I am just curious to find out what Leica is about.
I do not find a lot of people using Leica and the price for these cameras is incredibly expensive.
What do they have (and do) to justify the expense vs the big names such as Canon and Nikon?

I hope that I am not offending those that use Leica but I am just curious as to what they are all about.


----------



## ianm (Jan 2, 2009)

leica have been a long standing german camera maker i believe (and other things), they are the cream of the crop and their lens technology is supposedly the best - hence their prices, not sure about their slrs though. 

look at the wiki Leica Camera - Wikipedia, the free encyclopedia


----------



## dxqcanada (Jan 2, 2009)

Back in the old days of film ... you were a nobody if you did not own a Leica rangefinder camera, or a Zeiss lens.

The SLR's were very well made ... similar to Contax.
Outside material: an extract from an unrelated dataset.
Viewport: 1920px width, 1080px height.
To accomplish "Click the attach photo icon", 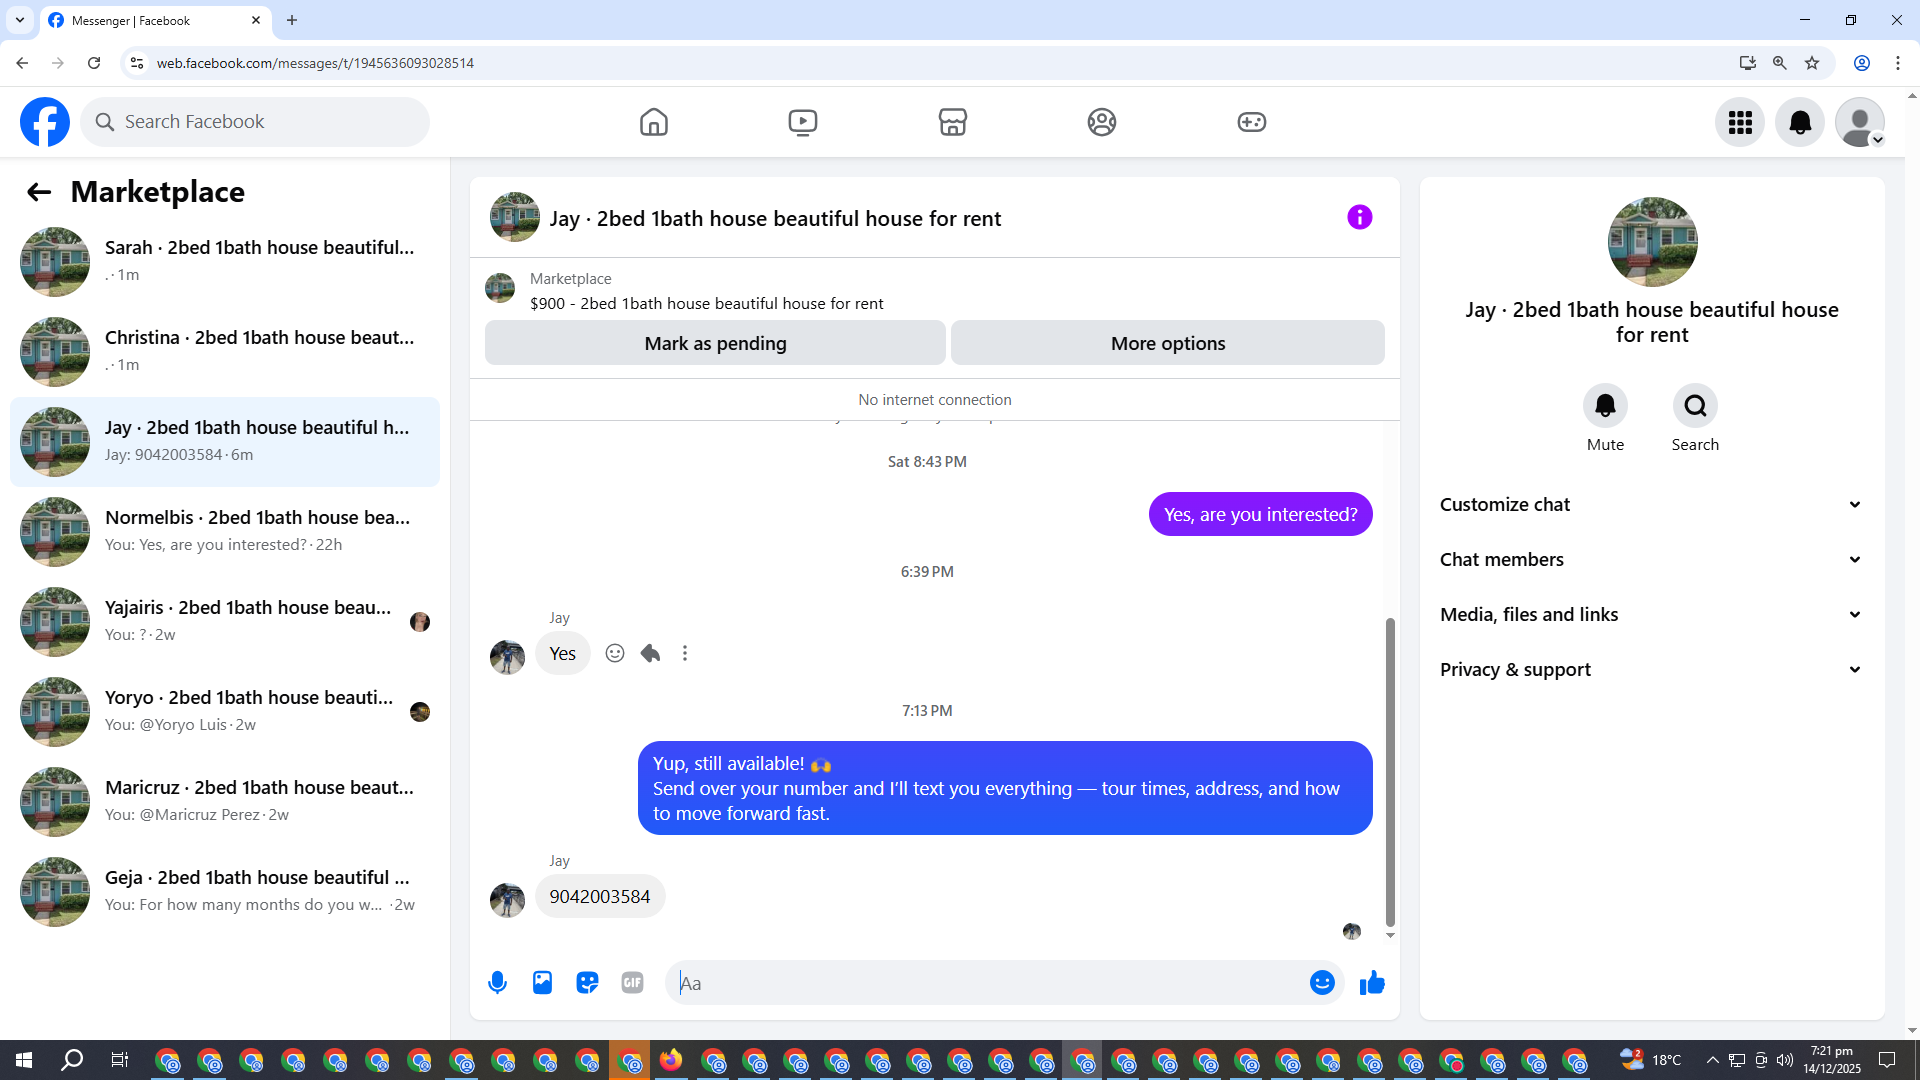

Leica and Zeiss optics were considered the best in those days.


----------



## usayit (Jan 2, 2009)

Past threads of interest:
http://www.thephotoforum.com/forum/...eviews/104668-leica-whats-all-fuss-about.html

The increasing expense is in part the time tested quality, paired with a small nitch market, as well as the branding.  There's probably nothing in Leica that will immediately translate to a better photo..... in the right hands the advantages can be exploited wonderfully.  Nikon used to make rangefinders too (In some ways superior to their Leica counterparts).  A few years ago, there was a rumor of Nikon introducing a digital rangefinder.  I guarantee the price would have been equally high....  again... small niche market.

I think current prices of Leica products are insanely expensive and it seems to get worse and worse as time goes on.  It does worry me...  I have to work hard and stretch far in order to pay the price of admission.  I am just a regular Joe with a regular job who enjoys no other luxuries except for my cameras.  Never the less, I enjoy photography more shooting with a rangefinder than an SLR.  If I want to continue into the digital world enjoying a DRF, there really is no other option.  Keep in mind, they are two different tools and the rangefinder might not necessarily work for everyone.   I do not hesitate to switch to a Canon when it is necessary.

As for Leica's SLRs and Digital SLR backs, I cannot comment as they never felt comfortable in my hands.  The quality of the R-lenses are very high and there is a fair share of Canon enthusiasts that use Leica R-lenses on their DSLRs via an adapter.

btw... someday, i would mind owning a Nikon... a Nikon rangefinder that is: http://www.cameraquest.com/nrfs4.htm


----------